Acrid smog returns to envelop Beijing for fourth time in a month

Public advised to stay indoors as 'hazardous' levels of pollution are reported in the capital

PUBLISHED : Monday, 28 January, 2013, 12:00am
UPDATED : Friday, 12 January, 2018, 2:57pm

Beijing is battling its fourth bout of smog this month, as air pollution levels rose yesterday morning and reinforced fears that foul air could become the norm in the capital during winter months if drastic measures are not taken to address the problem.

Residents awoke to find more acrid air enveloping their city, and municipal weather authorities responded by issuing a "yellow" smog warning as visibility dropped below 3,000 metres.

Pollution readings by the local environmental watchdog, as well as the US embassy, showed the air quality at a "hazardous" level for most of the day. The US embassy's air quality readings, published on its Twitter feed hourly, showed the level of health-threatening PM2.5 - particles with a diameter of less than 2.5 micrometres - above the "hazardous" level of 300 micrograms per cubic metre for most of the day and into the night.

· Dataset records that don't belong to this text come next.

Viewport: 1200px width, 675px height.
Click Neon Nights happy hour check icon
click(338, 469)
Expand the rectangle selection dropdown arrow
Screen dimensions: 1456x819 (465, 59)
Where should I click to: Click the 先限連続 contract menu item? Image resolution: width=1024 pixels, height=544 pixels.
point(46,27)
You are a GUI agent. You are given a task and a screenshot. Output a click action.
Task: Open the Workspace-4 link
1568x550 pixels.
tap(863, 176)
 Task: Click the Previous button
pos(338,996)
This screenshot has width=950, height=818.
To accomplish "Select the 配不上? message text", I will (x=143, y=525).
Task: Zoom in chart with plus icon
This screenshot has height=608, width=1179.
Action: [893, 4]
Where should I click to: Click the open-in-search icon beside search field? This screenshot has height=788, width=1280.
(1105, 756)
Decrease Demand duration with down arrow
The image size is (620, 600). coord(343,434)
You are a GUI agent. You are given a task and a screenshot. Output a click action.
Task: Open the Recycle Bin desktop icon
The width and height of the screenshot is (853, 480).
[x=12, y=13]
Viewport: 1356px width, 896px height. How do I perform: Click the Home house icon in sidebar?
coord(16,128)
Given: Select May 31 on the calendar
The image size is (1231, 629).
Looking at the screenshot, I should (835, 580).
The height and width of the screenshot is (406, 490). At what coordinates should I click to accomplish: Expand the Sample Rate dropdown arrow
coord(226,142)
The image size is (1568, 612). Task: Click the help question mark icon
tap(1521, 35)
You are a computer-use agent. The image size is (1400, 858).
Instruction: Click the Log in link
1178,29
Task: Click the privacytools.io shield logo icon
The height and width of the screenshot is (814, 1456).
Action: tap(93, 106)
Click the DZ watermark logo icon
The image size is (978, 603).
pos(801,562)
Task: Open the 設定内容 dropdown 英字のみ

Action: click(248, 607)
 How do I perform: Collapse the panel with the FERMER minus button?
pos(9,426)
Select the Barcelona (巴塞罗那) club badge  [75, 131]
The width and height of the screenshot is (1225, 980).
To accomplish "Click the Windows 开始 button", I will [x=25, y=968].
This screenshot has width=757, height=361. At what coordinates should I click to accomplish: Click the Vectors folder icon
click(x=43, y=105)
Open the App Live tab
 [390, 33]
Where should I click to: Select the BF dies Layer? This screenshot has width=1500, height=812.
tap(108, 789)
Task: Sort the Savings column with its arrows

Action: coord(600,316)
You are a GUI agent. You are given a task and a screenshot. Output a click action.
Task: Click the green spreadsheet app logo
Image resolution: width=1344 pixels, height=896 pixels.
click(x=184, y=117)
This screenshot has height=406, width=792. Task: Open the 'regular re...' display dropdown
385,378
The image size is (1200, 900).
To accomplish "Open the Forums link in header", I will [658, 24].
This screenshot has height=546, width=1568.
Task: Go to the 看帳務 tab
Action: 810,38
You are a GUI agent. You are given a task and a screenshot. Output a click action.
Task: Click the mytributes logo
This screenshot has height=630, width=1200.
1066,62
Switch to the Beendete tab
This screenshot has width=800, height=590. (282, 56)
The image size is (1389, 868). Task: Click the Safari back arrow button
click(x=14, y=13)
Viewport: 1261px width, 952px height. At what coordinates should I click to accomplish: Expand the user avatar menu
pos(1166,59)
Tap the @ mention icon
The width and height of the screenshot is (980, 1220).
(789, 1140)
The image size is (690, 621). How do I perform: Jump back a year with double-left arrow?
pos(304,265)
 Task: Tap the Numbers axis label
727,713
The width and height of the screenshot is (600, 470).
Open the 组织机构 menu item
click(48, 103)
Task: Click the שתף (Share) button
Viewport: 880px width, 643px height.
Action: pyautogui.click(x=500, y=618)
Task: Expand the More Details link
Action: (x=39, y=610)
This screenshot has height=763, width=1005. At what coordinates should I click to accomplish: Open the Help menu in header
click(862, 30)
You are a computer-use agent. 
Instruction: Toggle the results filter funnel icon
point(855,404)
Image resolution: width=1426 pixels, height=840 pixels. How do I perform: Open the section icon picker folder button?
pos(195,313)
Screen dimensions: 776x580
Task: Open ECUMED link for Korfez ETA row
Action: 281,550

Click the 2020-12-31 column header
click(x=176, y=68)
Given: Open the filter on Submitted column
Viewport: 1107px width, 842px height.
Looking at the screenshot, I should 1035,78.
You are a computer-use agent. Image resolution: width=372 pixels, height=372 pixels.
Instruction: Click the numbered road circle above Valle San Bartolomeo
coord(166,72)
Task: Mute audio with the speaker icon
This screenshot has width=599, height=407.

The air quality was bad enough for the Beijing Municipal Environmental Monitoring Centre to warn the public to go outside as little as possible for the next two or three days, as the air would not improve. The centre is under the city's Environmental Protection Bureau, which said the poor air quality index yesterday was largely due to excessive levels of PM2.5.

Zhou Rong, a Greenpeace clean-air campaigner in Beijing, said authorities must do more in terms of addressing high emissions.

Air quality is increasingly in the hands of Mother Nature during the winter, Zhou noted, as pollution increases significantly on days with little to no wind.

"Authorities should consider regulations to allow workers to work from home on such bad air days, to minimise the impact on people's health," she said.

Yesterday's resurgence of smog again made pollution a hot topic in cyberspace.

One internet user questioned whether the air quality inside was better than it was outside.

"Why not go about life as usual if there is not much I can do?" he said.